Today, I decree that no HATE will ever enter my heart….PERIOD! I’ve went through a situation not long ago that not only tried my patience, but test my tolerance level for my fellow man. In the past few weeks I was test not by one but two situations that almost caused me to HATE. If it had not been for my faith in God, HATE would have been my bed mate.
One situation, without giving too much details, I trusted a friend that betrayed me with partial truths that wounded my spirit and damaged my trust. This “friend” came into my life like a lightning rod, swooped in and actually was exciting. But as fate would have it, all Hell broke loose.
The next friend went to a stranger and gossiped about me.
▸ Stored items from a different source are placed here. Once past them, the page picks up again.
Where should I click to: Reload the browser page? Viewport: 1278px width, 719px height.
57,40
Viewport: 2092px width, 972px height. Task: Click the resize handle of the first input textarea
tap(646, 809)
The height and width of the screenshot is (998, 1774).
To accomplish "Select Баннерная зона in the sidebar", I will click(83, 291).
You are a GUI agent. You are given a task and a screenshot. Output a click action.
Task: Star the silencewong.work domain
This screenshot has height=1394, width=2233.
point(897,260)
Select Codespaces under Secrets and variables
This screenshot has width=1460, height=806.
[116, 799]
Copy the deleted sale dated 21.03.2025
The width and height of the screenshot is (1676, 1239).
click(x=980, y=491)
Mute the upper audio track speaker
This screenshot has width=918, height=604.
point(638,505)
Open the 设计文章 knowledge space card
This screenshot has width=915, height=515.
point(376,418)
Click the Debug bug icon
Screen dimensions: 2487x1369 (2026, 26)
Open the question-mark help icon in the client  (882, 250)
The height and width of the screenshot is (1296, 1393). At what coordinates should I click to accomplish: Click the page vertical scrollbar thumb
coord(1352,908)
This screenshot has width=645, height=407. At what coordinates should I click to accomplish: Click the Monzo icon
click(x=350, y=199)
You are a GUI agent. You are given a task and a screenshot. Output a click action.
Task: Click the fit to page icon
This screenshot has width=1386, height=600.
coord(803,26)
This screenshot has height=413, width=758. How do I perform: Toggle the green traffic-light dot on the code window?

It hurt, wounded and scarred me deeply…both instances. My back was against the wall as HATE began knocking at the door of my heart.
After staying to myself, praying and concentrating on God, I know that HATE is not His way, so I quickly released the hate that could have creeped in. I release anger filled thoughts for both. I release revenge and animosity and anything that’s not like God. I do not want to make it seem as if I am a master at it, but by God’s grace, I am HATE free. What I do now is when I think of both persons, I pray for them, call their names out to God and ask Him to not only bless them but give them both long life and happiness.
God, you’re not done with me. I know you’re remaking me as the potter does the clay. I ask you to grant mercy to me as I show mercy and compassion to my fellow man. Lord, so many times I’ve failed you, yet you’ve shown grace towards my life. When you would have been justified in allowing the enemy to snatch me, you kep me. So God, as a promise to you, I will never HATE another man or woman in my life. Our adversary is the devil, not another human. God, whatever I do in life, please don’t take your loving hands of protection off my life.
Thanks for allowing me to walk in this life with ZERO HATE in my heart.